:: WHAT YOU HAVE TO DO ::
Return the stretch of lines from the one containing "Gestion du stress (102, 1378)" through the one containing "Pin (739, 992)", both included, copied exactly and with nothing else.

:: DATA RECORDS ::

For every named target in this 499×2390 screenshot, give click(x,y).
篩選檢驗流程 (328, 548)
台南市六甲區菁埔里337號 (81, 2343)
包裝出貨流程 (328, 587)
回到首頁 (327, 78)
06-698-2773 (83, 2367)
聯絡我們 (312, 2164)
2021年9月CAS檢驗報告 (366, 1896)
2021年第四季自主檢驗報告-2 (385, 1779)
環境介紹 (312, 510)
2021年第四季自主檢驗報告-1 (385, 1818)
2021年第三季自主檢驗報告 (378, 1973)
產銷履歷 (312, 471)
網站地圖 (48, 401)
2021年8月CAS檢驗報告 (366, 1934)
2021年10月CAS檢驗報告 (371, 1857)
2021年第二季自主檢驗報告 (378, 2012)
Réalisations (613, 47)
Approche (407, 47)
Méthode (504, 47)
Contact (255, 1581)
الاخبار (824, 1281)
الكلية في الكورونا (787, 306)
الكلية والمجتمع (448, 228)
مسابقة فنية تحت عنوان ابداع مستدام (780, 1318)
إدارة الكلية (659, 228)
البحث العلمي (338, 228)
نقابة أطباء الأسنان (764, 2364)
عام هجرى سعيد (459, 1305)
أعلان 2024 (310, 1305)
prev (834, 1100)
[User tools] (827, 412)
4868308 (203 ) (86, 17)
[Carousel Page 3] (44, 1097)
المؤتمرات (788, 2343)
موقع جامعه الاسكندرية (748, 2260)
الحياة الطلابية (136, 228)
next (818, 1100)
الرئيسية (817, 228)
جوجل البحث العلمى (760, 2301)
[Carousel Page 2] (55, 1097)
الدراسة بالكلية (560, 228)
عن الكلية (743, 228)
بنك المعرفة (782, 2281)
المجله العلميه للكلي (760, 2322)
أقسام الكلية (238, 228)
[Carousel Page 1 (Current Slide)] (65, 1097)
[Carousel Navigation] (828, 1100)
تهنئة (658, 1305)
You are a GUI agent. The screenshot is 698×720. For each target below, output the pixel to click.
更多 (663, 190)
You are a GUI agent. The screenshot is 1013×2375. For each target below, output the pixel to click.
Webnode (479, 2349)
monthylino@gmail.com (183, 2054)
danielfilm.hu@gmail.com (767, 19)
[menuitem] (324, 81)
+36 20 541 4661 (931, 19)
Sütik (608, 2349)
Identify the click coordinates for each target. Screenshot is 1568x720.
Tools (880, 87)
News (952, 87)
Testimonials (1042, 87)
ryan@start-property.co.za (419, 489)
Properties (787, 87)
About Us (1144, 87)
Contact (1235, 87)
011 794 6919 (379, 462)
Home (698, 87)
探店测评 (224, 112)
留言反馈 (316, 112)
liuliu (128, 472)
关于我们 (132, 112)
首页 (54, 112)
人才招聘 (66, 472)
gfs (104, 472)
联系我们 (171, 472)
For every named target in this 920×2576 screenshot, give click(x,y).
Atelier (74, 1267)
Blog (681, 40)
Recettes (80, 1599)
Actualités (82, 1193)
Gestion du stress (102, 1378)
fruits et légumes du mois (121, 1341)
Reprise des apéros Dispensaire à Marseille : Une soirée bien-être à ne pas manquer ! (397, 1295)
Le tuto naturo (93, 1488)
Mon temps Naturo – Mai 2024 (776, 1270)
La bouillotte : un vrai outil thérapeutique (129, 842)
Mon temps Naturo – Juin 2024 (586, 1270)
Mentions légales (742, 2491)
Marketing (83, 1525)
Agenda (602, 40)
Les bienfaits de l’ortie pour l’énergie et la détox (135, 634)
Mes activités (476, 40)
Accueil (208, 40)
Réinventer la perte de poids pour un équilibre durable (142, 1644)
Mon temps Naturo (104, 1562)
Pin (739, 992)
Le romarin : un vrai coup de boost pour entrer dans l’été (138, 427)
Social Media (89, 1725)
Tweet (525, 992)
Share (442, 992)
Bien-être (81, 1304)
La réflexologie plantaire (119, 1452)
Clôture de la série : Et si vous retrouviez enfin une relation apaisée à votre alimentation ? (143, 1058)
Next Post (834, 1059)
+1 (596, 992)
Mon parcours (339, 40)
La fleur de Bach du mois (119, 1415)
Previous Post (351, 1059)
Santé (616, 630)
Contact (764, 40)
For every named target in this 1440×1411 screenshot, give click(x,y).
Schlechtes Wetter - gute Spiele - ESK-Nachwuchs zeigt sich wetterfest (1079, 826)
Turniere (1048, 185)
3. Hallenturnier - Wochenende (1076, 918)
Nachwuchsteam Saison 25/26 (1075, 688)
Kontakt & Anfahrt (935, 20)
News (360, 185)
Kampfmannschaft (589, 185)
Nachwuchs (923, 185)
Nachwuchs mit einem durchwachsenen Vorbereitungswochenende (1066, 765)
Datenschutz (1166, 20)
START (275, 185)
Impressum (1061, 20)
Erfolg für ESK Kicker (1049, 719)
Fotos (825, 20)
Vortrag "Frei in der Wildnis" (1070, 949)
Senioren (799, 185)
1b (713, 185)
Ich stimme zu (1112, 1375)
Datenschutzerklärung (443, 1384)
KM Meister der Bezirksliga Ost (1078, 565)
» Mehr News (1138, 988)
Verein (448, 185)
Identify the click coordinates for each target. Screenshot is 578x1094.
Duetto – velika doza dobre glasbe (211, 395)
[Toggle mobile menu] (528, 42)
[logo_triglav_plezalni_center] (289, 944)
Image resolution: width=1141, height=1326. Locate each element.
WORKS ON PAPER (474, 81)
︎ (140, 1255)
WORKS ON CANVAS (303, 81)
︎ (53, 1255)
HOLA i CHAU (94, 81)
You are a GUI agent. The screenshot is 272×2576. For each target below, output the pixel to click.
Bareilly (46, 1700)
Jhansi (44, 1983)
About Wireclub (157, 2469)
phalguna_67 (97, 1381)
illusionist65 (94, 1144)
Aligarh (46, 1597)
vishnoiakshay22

:: COMPLETE OUTPUT ::
Gestion du stress (102, 1378)
fruits et légumes du mois (121, 1341)
Reprise des apéros Dispensaire à Marseille : Une soirée bien-être à ne pas manquer ! (397, 1295)
Le tuto naturo (93, 1488)
Mon temps Naturo – Mai 2024 (776, 1270)
La bouillotte : un vrai outil thérapeutique (129, 842)
Mon temps Naturo – Juin 2024 (586, 1270)
Mentions légales (742, 2491)
Marketing (83, 1525)
Agenda (602, 40)
Les bienfaits de l’ortie pour l’énergie et la détox (135, 634)
Mes activités (476, 40)
Accueil (208, 40)
Réinventer la perte de poids pour un équilibre durable (142, 1644)
Mon temps Naturo (104, 1562)
Pin (739, 992)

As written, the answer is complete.